Gilchrist Olympio sera opéré une première fois à Natitingou (Bénin). C’est un Grumman spécial de la présidence ivoirienne qui le transportera ensuite à Paris pour des soins à l’hôpital du Val-de-Grâce.

La suite sera une affaire de dures et multiples opérations chirurgicales pour G. Olympio. Quant à Marc Atidépé, le 10 juillet, jour de ses obsèques, un attentat à la grenade causera des dégâts matériels et provoquera un incendie à la Chambre des députés où devait être exposée sa dépouille mortelle.

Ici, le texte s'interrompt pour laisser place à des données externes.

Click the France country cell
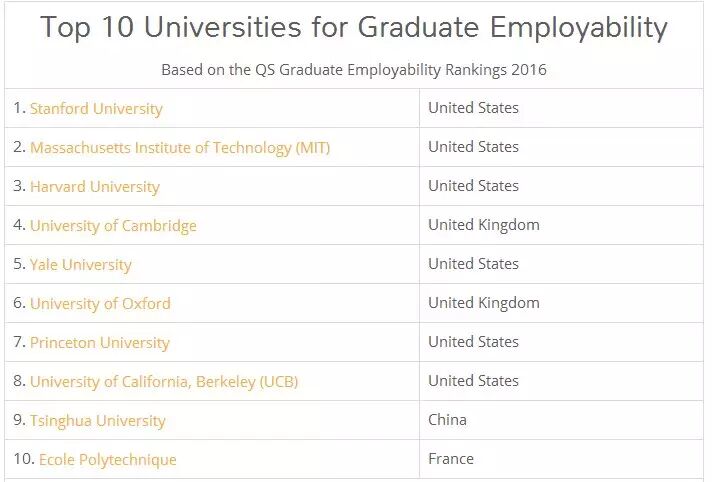The width and height of the screenshot is (712, 482). coord(451,458)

Les enquêteurs de la Commission internationale diligentée par la FIDH (8 au 13 juin 1992), au terme d’un rapport concluent :
« Que l’attentat du 5 mai 1992 survenu vers 12 heures sur la route de Bafilo à Soudou qui fit plusieurs morts parmi lesquels le Docteur Atidépé et plusieurs blessés parmi lesquels Gilchrist Olympio a vraisemblablement été préparé et exécuté par des militaires […] Que la liberté de mouvement et l’autonomie d’action laissée au capitaine Ernest Gnassingbé permettent à celui-ci de se livrer à un activisme incompatible avec son statut militaire. »
Après avoir donné son accord à la venue au Togo de la Commission internationale d’enquête, le président Eyadéma va tenter d’aiguiller l’enquête en proposant un collaborateur pour les recherches. La Commission de la FIDH déclinera l’offre.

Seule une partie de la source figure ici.